Ratusan Warga Ikuti Aksi Doa Bersama dan Orasi Lawan Kekerasan di Kota Magelang

BNews-MAGELANG— Ratusan warga yang tergabung dalam Aspirasi Masyarakat Sipil Magelang Raya (ASMARA) berkumpul di bawah patung kuda Alun-Alun Kota Magelang, Senin malam (8/1/2024).

Ditemani rintik rintik hujan tak menyurutkan semangat warga untuk menghadiri acara Doa Bersama untuk warga sipil terdampak. Selain doa bersama juga digelar teaterikal dan orasi.

Koordinator Aksi dan Doa Bersama Chabibullah menyebutkan, untuk pengisi orasi ada tiga orang.
“Ada Setiyo dari Aliansi masyarakat sipil kota Magelang; lalu Sundari dari Masyarakat Temanggung. Serta Saya sendiri, Chabibullah Koordinator Aksi Aliansi Masyarakat sipil Magelang Raya,” katanya.

Chabib panggilan akrabnya menjelaskan, kekerasan adalah musuh utama demokrasi, bertentangan dengan spirit dan substansinya. Demokrasi sebagai jalan hidup (way of life) dengan seperangkat institusinya adalah sarana non-kekerasan.

“Di bawah kondisi demokratis, kepentingan dan kekuasaan tak bisa diperoleh lewat jalan pemaksaan, tetapi melalui konsensus yang memerlukan penghormatan publik atas rule of law,” katanya.

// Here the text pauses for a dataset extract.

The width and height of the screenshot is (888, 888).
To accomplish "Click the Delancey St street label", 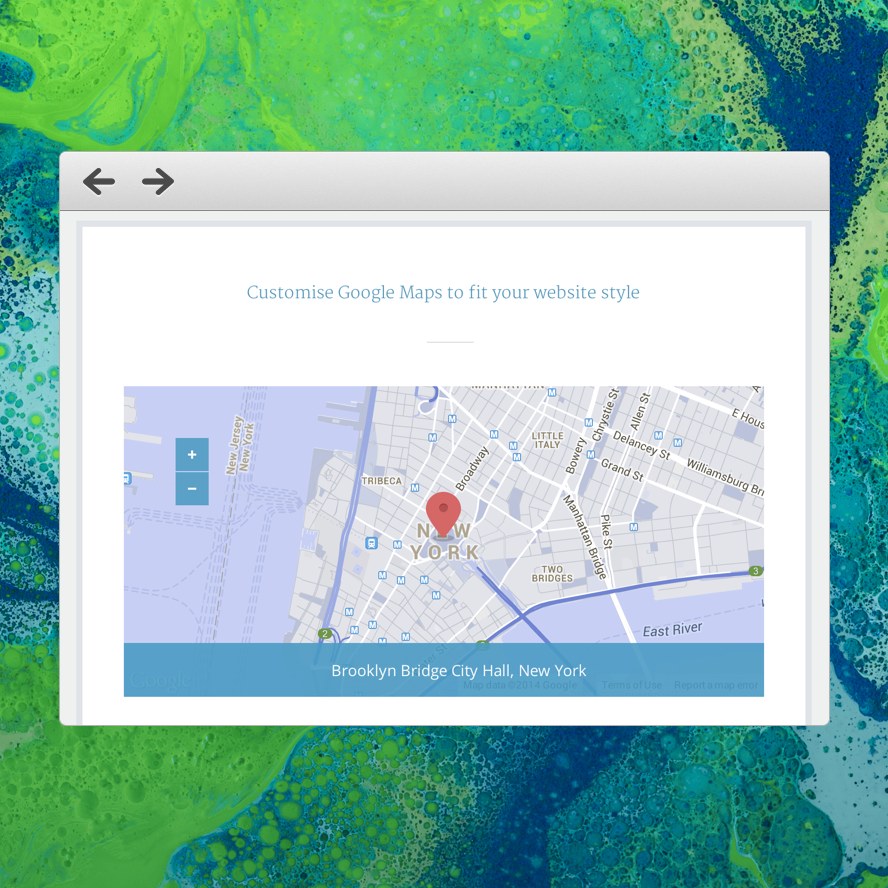I will 640,445.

Demokrasi, lanjutnya juga sistem pembagian kekuasaan secara legal yang aktor-aktornya menghindari kekerasan dan sama-sama diuntungkan oleh ketiadaan kekerasan. “Manakala perkembangan demokrasi belakangan ini diwarnai berbagai ekspresi kekerasan, baik fisik maupun verbal, maka kondisi demokrasi kita berada di ambang bahaya,” imbuhnya.

Lebih mengerikan lagi, kata Chabib berbagai ekspresi kekerasan di ruang publik itu makin merebak, seolah-olah di luar kapasitas negara untuk mengendalikannya. “Otoritas hukum dan keamanan negara tidak saja gagal melindungi hak sipil dan politik warganya, tetapi juga gagal melindungi dirinya sendiri,” ujarnya.

DOWNLOAD APLIKASI BOROBUDUR NEWS (KLIK DISINI)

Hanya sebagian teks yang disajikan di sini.